Indeed, Professor Ray Jansen of the IUCN’s Pangolin Specialist Group says he is involved in a project to test three experimental designs. The lowest live wire, he recommends, should be at least 30cm off the ground.
“Sorting out the electric fence problem is actually scarily easy,” Pietersen adds. While certain Big Five game farms have already raised their live wire, some provincial authorities continue to insist on a lower level that happens to be roughly equal to pangolin chest height. Livestock farming may require different solutions for jackals, Pietersen cautions, and he is collaborating “on a few ideas”.
Initiated in early 2023 and unveiled in September, Sabi Sand’s own “pangolin protection fence” was designed inside the reserve.
It employs a novel approach, featuring a mesh pattern of small, welded squares lining a 53km ground stretch of the western boundary.
“Now there’s just one live wire 52.5cm off the ground,” Julie explains, pointing out that the new design can only be climbed vertically.
In such a scenario a pangolin will simply tip backwards, because its claws — not its tummy — would reach the live wire first.
Detected by fence alarms, two pangolins were caught burrowing into the soft soil at a drainage line, but the weak spots were subsequently blocked with rocks.
“We’ve monitored a number of species — such as an African rock python, a monitor lizard, a honeybadger and a leopard tortoise — next to the pangolin fence,” Baloyi beams. “They couldn’t get through.”
According to Pietersen’s 2022 study, about 30,000 tortoises are electrocuted in their keratine caravans every year, so Baloyi’s tortoise sighting was not trivial.
The net result of the pangolin protection fence “minimises the need for reactive sting operations, allowing our team to concentrate resources on other species at risk from illegal trade”, says the reserve’s environmental crime intelligence manager, who cannot be named for safety reasons.

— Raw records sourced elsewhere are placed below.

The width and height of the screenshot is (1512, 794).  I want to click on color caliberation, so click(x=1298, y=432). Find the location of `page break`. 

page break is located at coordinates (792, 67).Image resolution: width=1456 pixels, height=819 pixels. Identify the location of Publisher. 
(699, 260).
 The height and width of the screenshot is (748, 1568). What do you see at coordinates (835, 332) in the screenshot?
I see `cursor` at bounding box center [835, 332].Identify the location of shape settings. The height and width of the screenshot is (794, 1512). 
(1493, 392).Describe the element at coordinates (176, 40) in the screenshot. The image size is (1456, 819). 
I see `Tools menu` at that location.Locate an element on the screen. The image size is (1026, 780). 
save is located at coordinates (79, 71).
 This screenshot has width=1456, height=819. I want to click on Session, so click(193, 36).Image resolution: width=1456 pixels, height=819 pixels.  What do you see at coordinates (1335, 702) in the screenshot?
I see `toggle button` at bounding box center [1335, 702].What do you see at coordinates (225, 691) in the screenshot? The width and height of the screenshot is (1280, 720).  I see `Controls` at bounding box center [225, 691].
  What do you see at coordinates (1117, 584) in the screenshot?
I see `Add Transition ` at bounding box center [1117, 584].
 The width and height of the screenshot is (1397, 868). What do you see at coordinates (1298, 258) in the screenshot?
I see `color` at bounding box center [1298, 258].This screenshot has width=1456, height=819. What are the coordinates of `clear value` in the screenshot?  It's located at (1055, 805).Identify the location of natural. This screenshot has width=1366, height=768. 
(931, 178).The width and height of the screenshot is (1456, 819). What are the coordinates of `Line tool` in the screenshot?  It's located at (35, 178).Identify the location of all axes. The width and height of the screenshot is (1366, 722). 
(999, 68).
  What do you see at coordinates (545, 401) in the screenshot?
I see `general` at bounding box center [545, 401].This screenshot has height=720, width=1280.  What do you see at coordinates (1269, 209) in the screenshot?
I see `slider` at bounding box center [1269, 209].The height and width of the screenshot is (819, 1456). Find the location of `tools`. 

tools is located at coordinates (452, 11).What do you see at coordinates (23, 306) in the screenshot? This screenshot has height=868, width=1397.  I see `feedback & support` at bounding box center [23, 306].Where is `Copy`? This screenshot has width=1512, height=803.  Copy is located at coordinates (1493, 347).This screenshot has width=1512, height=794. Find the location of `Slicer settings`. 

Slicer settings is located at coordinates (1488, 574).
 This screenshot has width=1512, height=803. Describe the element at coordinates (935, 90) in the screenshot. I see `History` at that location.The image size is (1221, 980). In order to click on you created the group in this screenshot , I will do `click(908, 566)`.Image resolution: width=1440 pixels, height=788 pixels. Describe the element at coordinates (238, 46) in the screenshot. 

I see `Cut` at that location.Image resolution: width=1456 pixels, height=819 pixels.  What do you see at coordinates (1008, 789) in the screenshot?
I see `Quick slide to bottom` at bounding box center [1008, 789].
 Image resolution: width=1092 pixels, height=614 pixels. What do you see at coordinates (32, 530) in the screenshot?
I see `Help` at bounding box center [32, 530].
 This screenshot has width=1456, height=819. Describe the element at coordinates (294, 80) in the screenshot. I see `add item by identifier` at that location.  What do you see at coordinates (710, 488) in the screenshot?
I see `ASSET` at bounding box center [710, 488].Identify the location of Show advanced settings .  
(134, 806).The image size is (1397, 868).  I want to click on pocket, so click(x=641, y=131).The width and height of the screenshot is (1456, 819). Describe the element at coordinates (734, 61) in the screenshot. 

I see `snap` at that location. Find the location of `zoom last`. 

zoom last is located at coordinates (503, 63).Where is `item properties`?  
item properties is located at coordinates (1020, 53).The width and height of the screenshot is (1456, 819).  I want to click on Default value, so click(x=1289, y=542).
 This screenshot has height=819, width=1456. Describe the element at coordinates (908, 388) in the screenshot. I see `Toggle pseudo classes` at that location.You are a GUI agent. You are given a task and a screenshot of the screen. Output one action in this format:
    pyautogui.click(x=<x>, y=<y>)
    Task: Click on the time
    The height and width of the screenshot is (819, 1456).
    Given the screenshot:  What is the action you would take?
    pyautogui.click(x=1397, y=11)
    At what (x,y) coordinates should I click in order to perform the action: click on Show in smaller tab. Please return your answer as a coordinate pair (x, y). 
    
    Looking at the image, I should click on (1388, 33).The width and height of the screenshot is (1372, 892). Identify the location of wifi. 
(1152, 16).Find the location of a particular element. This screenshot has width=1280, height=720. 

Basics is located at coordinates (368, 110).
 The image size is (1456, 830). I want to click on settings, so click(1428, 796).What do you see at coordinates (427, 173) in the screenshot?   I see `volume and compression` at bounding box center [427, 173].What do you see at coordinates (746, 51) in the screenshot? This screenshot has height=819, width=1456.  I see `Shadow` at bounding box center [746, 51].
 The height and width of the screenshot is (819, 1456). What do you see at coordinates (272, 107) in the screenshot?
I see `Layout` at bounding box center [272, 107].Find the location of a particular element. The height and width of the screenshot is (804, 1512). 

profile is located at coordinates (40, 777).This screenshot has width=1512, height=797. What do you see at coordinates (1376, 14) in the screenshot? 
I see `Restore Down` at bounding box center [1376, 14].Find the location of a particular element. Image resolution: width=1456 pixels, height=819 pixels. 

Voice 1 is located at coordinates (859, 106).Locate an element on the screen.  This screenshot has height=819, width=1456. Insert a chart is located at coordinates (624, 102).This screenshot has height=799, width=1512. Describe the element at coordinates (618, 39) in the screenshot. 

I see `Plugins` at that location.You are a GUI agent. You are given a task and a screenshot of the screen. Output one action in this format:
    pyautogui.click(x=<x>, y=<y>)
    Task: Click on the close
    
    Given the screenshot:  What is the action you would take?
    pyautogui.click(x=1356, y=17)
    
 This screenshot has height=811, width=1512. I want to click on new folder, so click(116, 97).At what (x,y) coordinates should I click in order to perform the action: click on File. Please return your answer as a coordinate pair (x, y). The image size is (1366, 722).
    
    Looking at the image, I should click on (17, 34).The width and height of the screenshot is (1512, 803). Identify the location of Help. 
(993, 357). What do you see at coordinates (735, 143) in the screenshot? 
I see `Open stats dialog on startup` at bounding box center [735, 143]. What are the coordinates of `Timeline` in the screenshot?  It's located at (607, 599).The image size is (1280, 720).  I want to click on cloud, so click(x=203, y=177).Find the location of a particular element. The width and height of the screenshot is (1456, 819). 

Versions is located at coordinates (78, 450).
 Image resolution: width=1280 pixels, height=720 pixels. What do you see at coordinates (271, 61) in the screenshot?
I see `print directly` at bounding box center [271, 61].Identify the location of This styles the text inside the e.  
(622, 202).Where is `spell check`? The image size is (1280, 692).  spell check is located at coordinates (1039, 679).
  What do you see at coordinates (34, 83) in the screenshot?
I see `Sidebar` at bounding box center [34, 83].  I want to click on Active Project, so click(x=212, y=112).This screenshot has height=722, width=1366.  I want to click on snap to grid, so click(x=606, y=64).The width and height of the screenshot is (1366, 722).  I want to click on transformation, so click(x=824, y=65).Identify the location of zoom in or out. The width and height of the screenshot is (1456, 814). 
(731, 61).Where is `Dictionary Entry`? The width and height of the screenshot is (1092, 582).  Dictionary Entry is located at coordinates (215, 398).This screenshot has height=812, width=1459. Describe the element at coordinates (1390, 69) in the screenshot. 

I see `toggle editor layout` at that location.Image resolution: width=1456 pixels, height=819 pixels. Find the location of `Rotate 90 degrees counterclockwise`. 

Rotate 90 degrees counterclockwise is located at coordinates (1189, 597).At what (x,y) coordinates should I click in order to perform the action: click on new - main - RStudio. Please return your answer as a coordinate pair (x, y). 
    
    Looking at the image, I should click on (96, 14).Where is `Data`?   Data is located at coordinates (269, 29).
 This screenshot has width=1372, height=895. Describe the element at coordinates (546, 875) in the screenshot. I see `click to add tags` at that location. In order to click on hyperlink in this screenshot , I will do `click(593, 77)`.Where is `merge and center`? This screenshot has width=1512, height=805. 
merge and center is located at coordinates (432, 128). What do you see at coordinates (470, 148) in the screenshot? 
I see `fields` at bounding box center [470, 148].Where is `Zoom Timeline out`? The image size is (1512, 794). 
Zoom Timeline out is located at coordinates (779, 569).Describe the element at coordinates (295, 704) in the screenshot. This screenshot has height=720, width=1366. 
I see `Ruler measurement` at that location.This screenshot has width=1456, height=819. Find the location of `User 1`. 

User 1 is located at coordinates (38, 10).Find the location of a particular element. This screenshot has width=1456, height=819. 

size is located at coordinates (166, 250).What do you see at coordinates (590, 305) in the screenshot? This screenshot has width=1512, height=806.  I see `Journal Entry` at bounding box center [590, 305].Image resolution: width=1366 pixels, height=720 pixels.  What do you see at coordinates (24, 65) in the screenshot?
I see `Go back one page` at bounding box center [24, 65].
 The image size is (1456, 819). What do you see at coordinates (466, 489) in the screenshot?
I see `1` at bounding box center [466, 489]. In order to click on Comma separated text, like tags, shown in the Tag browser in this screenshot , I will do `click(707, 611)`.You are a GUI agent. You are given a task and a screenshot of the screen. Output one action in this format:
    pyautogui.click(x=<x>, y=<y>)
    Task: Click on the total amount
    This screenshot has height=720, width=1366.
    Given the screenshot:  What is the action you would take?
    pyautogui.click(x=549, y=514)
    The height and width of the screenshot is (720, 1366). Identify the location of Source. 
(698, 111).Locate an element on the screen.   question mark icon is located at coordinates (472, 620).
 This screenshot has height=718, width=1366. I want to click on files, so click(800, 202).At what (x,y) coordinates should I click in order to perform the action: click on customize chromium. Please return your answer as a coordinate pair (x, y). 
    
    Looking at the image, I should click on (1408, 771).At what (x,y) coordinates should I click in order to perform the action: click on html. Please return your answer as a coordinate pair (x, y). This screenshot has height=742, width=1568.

(Since 2016, the crime intelligence team has recovered multiple pangolins — deemed the world’s most trafficked mammal — from captivity, with poachers wanting up to $2-million for a single animal.)
Giant pangolin rediscovered in Senegal
Scalability: looking ahead
The fence cost about R2.4-million. Sabi Sand reallocated about R1.2-million from its budget, with locally based Ulusaba Private Game Reserve and Inyati Game Lodge also making financial contributions. Non-profit donations for construction came from Wildlife Crime Prevention, which provided R250,000, and ConservEarth, which gave R955,000.
Is this prototype scalable?
“It almost wasn’t an option because it was expensive,” Iain observes, “but we managed to make it work.”
A Temminck’s pangolin, unable to penetrate the fence, is filmed looking for a way through Baloyi’s new mesh barrier. (Video: Sabi Sand Nature Reserve)
For the rest, balancing anti-poaching security with wildlife safety is a tightrope, but the call to action is clear.
“If we had electric fences killing rhinos, we wouldn’t stand for it,” Iain concludes.
Now, neither lions nor pangolins can get through this barrier. That’s why they’ve dubbed it a “pango-lion fence” — a possible multispecies solution.
“Iain and I are passionate about doing management based on science, but it took the push of passion to get this done,” Julie says.
Her day-to-day tasks may include anything from rhino dehorning to leading the annual aerial censuses, but she describes “stopping animals dying on the fence” as her “proudest moment”.
“Obviously, this one is still a trial. In conservation, it can easily take 10 years to see results,” Julie says. “So far, this fence has made an immediate difference.”